Objective – Copy every row from the line containing "The width and height of the screenshot is (500, 450)." down to the line containing "Action: coord(296,426)", with both of those lines included, keeping each one unchanged.

Item position entries
····················

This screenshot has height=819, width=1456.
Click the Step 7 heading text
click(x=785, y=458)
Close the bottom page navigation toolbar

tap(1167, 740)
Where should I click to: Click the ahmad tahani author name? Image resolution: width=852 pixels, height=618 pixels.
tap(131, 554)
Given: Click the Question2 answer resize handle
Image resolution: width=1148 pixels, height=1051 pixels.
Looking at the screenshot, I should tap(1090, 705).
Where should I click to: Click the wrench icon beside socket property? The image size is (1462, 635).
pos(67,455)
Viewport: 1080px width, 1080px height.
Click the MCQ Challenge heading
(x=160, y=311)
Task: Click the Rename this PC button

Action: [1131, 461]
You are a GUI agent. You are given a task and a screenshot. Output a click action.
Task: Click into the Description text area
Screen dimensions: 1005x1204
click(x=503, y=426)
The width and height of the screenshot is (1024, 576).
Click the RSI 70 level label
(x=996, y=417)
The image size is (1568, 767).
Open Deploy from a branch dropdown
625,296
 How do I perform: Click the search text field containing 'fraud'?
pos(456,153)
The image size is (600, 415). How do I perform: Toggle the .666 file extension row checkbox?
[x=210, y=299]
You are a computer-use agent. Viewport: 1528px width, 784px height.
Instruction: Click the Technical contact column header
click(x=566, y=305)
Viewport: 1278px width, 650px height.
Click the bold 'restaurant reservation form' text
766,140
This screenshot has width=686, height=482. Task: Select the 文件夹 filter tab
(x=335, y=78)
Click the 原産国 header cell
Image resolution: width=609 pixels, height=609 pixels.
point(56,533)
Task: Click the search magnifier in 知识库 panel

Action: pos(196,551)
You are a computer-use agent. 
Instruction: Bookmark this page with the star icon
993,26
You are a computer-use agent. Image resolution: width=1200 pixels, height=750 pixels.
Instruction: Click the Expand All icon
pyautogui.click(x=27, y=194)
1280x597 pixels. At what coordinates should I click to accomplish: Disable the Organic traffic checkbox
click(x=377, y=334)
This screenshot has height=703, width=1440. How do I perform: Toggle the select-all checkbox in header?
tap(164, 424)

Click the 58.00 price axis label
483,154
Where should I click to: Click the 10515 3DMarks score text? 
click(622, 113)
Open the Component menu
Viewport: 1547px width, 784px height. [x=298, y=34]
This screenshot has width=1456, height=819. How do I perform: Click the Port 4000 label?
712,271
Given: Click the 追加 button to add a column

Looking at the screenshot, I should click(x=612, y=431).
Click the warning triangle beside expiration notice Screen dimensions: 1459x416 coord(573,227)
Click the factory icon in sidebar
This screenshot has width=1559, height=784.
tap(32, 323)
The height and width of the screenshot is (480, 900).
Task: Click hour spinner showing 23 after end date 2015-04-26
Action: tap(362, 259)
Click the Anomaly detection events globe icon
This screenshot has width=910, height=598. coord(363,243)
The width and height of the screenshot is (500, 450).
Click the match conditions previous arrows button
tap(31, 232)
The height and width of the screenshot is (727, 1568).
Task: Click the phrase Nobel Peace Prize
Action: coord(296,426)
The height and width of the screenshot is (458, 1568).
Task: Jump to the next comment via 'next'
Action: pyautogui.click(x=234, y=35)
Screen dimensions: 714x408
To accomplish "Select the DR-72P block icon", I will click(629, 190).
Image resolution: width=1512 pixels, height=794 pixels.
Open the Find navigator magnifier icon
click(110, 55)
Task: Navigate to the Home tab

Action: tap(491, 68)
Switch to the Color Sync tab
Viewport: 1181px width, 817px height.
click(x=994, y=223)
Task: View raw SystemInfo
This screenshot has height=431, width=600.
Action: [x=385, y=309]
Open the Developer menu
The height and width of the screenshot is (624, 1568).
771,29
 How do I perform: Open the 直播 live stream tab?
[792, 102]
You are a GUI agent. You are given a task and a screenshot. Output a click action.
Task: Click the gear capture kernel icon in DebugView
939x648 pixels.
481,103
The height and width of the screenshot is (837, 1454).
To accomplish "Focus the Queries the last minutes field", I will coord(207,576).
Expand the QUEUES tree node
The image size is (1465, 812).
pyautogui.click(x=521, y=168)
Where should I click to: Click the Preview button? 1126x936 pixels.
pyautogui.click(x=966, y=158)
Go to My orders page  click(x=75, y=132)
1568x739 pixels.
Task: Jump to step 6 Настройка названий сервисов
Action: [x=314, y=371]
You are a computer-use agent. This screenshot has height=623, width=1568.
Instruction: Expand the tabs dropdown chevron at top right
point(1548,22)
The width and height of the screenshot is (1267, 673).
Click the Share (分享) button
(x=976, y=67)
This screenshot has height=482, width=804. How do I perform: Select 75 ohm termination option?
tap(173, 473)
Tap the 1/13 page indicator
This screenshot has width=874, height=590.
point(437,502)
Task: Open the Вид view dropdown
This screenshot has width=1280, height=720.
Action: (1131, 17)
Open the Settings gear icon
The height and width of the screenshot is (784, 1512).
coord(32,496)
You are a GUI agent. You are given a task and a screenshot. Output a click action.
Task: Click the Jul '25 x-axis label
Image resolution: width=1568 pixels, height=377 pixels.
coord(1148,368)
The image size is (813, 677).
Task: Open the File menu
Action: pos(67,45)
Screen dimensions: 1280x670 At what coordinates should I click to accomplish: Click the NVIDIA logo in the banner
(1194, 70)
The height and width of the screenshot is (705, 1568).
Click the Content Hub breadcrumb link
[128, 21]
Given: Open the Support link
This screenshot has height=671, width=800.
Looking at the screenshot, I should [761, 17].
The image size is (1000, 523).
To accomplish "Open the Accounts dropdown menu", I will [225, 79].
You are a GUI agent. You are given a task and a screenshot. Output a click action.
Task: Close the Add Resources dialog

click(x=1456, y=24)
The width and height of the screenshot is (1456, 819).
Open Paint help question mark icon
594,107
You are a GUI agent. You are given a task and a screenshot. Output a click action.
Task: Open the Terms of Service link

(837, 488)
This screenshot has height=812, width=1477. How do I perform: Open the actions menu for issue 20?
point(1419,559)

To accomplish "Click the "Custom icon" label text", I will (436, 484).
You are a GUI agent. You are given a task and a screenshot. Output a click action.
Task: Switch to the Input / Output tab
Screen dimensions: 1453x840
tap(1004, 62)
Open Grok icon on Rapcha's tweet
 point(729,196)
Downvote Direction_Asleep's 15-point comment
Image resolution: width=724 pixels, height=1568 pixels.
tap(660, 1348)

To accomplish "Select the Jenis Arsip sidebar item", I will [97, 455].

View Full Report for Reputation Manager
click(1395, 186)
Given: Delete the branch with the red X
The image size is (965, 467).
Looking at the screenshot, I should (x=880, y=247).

····················

Response below –
The width and height of the screenshot is (500, 450).
Click the match conditions previous arrows button
tap(31, 232)
The height and width of the screenshot is (727, 1568).
Task: Click the phrase Nobel Peace Prize
Action: coord(296,426)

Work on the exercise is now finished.